▶ [GOAL OF THE EXERCISE] Rewrite all of the records below, replacing each occurrence of "[button]" with "[control]" and leaving everything else unchanged.

▶ [DATA SHOWN]
==*==

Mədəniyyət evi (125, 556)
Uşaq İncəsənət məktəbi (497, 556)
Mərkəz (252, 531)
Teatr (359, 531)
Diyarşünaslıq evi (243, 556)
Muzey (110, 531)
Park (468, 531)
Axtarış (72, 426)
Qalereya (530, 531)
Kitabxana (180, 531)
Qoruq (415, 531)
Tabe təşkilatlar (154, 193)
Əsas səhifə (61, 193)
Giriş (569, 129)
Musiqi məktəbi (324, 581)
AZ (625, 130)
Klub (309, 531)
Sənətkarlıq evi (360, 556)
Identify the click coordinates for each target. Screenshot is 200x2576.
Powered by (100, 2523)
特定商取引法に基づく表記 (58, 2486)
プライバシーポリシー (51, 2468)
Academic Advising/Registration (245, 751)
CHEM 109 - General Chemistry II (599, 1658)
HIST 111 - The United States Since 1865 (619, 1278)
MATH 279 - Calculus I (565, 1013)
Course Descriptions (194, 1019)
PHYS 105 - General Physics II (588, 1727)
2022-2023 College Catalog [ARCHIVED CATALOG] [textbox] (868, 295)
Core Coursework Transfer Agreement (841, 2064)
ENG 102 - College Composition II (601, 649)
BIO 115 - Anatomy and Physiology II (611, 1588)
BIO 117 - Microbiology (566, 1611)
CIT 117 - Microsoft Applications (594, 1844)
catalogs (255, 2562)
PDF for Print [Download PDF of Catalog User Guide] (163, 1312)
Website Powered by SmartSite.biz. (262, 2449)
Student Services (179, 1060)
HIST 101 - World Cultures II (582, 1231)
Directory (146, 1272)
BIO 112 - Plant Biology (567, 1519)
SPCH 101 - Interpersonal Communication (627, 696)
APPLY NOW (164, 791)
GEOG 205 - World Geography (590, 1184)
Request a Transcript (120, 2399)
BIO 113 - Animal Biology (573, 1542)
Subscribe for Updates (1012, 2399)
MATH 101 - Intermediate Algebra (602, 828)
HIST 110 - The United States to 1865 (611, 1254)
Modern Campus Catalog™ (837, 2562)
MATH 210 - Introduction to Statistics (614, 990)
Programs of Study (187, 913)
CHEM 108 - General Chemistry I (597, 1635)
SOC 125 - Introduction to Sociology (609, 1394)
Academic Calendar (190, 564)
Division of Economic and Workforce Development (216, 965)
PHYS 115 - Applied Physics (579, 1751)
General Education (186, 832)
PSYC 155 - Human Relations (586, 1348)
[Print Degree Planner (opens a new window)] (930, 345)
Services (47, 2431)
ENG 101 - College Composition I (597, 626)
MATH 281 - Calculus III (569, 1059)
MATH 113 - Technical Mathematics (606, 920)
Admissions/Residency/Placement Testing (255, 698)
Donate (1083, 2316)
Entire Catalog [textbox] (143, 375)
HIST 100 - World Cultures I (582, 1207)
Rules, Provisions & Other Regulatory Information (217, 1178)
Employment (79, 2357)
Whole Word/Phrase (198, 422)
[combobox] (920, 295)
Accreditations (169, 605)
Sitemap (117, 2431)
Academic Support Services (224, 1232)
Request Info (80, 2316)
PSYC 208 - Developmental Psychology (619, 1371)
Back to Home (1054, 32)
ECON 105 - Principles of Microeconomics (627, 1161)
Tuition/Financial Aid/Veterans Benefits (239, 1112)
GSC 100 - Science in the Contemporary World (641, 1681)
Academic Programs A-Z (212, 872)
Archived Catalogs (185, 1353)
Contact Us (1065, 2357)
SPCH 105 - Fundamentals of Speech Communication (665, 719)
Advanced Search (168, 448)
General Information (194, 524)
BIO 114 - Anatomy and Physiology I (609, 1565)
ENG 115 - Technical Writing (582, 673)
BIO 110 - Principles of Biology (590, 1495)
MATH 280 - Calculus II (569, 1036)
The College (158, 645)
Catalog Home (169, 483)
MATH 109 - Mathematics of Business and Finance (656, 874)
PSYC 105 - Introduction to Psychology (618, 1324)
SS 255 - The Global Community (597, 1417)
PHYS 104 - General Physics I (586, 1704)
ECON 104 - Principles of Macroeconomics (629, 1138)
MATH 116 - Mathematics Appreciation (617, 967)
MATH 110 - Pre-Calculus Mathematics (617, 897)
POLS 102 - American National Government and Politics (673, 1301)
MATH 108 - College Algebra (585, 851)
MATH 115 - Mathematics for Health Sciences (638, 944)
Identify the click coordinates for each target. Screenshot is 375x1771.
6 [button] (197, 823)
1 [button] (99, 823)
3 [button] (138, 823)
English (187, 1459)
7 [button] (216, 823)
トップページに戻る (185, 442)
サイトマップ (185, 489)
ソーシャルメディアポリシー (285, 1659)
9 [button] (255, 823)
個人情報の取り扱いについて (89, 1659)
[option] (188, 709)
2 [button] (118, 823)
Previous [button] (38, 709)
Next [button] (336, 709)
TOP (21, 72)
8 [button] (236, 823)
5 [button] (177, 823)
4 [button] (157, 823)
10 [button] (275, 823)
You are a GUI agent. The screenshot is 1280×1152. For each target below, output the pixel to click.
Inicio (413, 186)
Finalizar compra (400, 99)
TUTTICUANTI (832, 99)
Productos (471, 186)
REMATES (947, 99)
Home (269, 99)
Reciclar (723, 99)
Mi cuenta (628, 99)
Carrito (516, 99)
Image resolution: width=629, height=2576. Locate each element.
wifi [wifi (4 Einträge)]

==*==

▶ [WRITTEN REPLY]
Mədəniyyət evi (125, 556)
Uşaq İncəsənət məktəbi (497, 556)
Mərkəz (252, 531)
Teatr (359, 531)
Diyarşünaslıq evi (243, 556)
Muzey (110, 531)
Park (468, 531)
Axtarış (72, 426)
Qalereya (530, 531)
Kitabxana (180, 531)
Qoruq (415, 531)
Tabe təşkilatlar (154, 193)
Əsas səhifə (61, 193)
Giriş (569, 129)
Musiqi məktəbi (324, 581)
AZ (625, 130)
Klub (309, 531)
Sənətkarlıq evi (360, 556)
Identify the click coordinates for each target. Screenshot is 200x2576.
Powered by (100, 2523)
特定商取引法に基づく表記 (58, 2486)
プライバシーポリシー (51, 2468)
Academic Advising/Registration (245, 751)
CHEM 109 - General Chemistry II (599, 1658)
HIST 111 - The United States Since 1865 (619, 1278)
MATH 279 - Calculus I (565, 1013)
Course Descriptions (194, 1019)
PHYS 105 - General Physics II (588, 1727)
2022-2023 College Catalog [ARCHIVED CATALOG] [textbox] (868, 295)
Core Coursework Transfer Agreement (841, 2064)
ENG 102 - College Composition II (601, 649)
BIO 115 - Anatomy and Physiology II (611, 1588)
BIO 117 - Microbiology (566, 1611)
CIT 117 - Microsoft Applications (594, 1844)
catalogs (255, 2562)
PDF for Print [Download PDF of Catalog User Guide] (163, 1312)
Website Powered by SmartSite.biz. (262, 2449)
Student Services (179, 1060)
HIST 101 - World Cultures II (582, 1231)
Directory (146, 1272)
BIO 112 - Plant Biology (567, 1519)
SPCH 101 - Interpersonal Communication (627, 696)
APPLY NOW (164, 791)
GEOG 205 - World Geography (590, 1184)
Request a Transcript (120, 2399)
BIO 113 - Animal Biology (573, 1542)
Subscribe for Updates (1012, 2399)
MATH 101 - Intermediate Algebra (602, 828)
HIST 110 - The United States to 1865 (611, 1254)
Modern Campus Catalog™ (837, 2562)
MATH 210 - Introduction to Statistics (614, 990)
Programs of Study (187, 913)
CHEM 108 - General Chemistry I (597, 1635)
SOC 125 - Introduction to Sociology (609, 1394)
Academic Calendar (190, 564)
Division of Economic and Workforce Development (216, 965)
PHYS 115 - Applied Physics (579, 1751)
General Education (186, 832)
PSYC 155 - Human Relations (586, 1348)
[Print Degree Planner (opens a new window)] (930, 345)
Services (47, 2431)
ENG 101 - College Composition I (597, 626)
MATH 281 - Calculus III (569, 1059)
MATH 113 - Technical Mathematics (606, 920)
Admissions/Residency/Placement Testing (255, 698)
Donate (1083, 2316)
Entire Catalog [textbox] (143, 375)
HIST 100 - World Cultures I (582, 1207)
Rules, Provisions & Other Regulatory Information (217, 1178)
Employment (79, 2357)
Whole Word/Phrase (198, 422)
[combobox] (920, 295)
Accreditations (169, 605)
Sitemap (117, 2431)
Academic Support Services (224, 1232)
Request Info (80, 2316)
PSYC 208 - Developmental Psychology (619, 1371)
Back to Home (1054, 32)
ECON 105 - Principles of Microeconomics (627, 1161)
Tuition/Financial Aid/Veterans Benefits (239, 1112)
GSC 100 - Science in the Contemporary World (641, 1681)
Academic Programs A-Z (212, 872)
Archived Catalogs (185, 1353)
Contact Us (1065, 2357)
SPCH 105 - Fundamentals of Speech Communication (665, 719)
Advanced Search (168, 448)
General Information (194, 524)
BIO 114 - Anatomy and Physiology I (609, 1565)
ENG 115 - Technical Writing (582, 673)
BIO 110 - Principles of Biology (590, 1495)
MATH 280 - Calculus II (569, 1036)
The College (158, 645)
Catalog Home (169, 483)
MATH 109 - Mathematics of Business and Finance (656, 874)
PSYC 105 - Introduction to Psychology (618, 1324)
SS 255 - The Global Community (597, 1417)
PHYS 104 - General Physics I (586, 1704)
ECON 104 - Principles of Macroeconomics (629, 1138)
MATH 116 - Mathematics Appreciation (617, 967)
MATH 110 - Pre-Calculus Mathematics (617, 897)
POLS 102 - American National Government and Politics (673, 1301)
MATH 108 - College Algebra (585, 851)
MATH 115 - Mathematics for Health Sciences (638, 944)
Identify the click coordinates for each target. Screenshot is 375x1771.
6 [control] (197, 823)
1 [control] (99, 823)
3 [control] (138, 823)
English (187, 1459)
7 [control] (216, 823)
トップページに戻る (185, 442)
サイトマップ (185, 489)
ソーシャルメディアポリシー (285, 1659)
9 [control] (255, 823)
個人情報の取り扱いについて (89, 1659)
[option] (188, 709)
2 [control] (118, 823)
Previous [control] (38, 709)
Next [control] (336, 709)
TOP (21, 72)
8 [control] (236, 823)
5 [control] (177, 823)
4 [control] (157, 823)
10 [control] (275, 823)
You are a GUI agent. The screenshot is 1280×1152. For each target below, output the pixel to click.
Inicio (413, 186)
Finalizar compra (400, 99)
TUTTICUANTI (832, 99)
Productos (471, 186)
REMATES (947, 99)
Home (269, 99)
Reciclar (723, 99)
Mi cuenta (628, 99)
Carrito (516, 99)
Image resolution: width=629, height=2576. Locate each element.
wifi [wifi (4 Einträge)]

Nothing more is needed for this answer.